> What the task requires
Every entry below needs to be printed again exactly, with its pictures left out.

> Records drawn from a dataset
▬▬▬▬▬▬
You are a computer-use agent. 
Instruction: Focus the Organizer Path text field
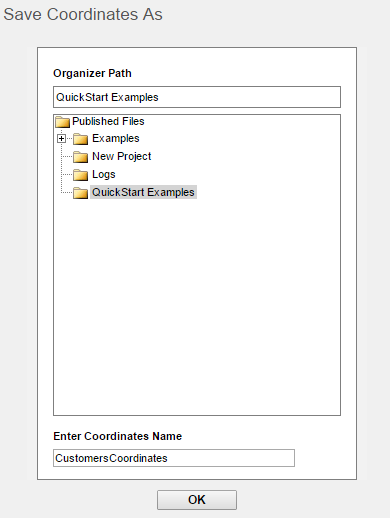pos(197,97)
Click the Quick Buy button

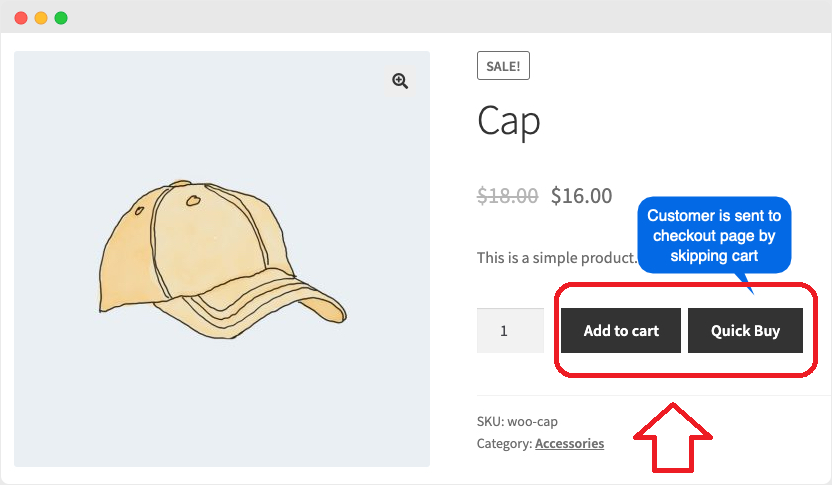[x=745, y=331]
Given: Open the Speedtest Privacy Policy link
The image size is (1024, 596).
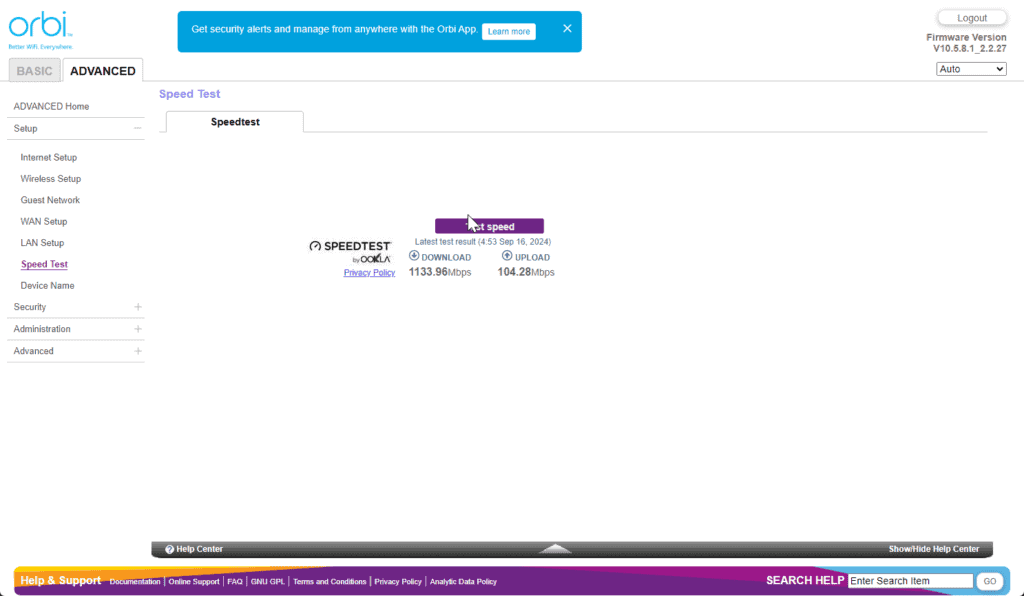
▬▬▬▬▬▬
> Task response
You are a computer-use agent. 
Instruction: Focus the Organizer Path text field
pos(197,97)
Click the Quick Buy button

[x=745, y=331]
Given: Open the Speedtest Privacy Policy link
The image size is (1024, 596).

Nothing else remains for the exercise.